**What the task asks:** Copy each of the following rows verbatim, keeping every line as it appears.

--- BEGIN Data shown ---

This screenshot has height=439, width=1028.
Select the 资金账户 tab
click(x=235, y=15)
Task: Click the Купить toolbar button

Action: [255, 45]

--- END Data shown ---

**Full response:**
This screenshot has height=439, width=1028.
Select the 资金账户 tab
click(x=235, y=15)
Task: Click the Купить toolbar button

Action: [255, 45]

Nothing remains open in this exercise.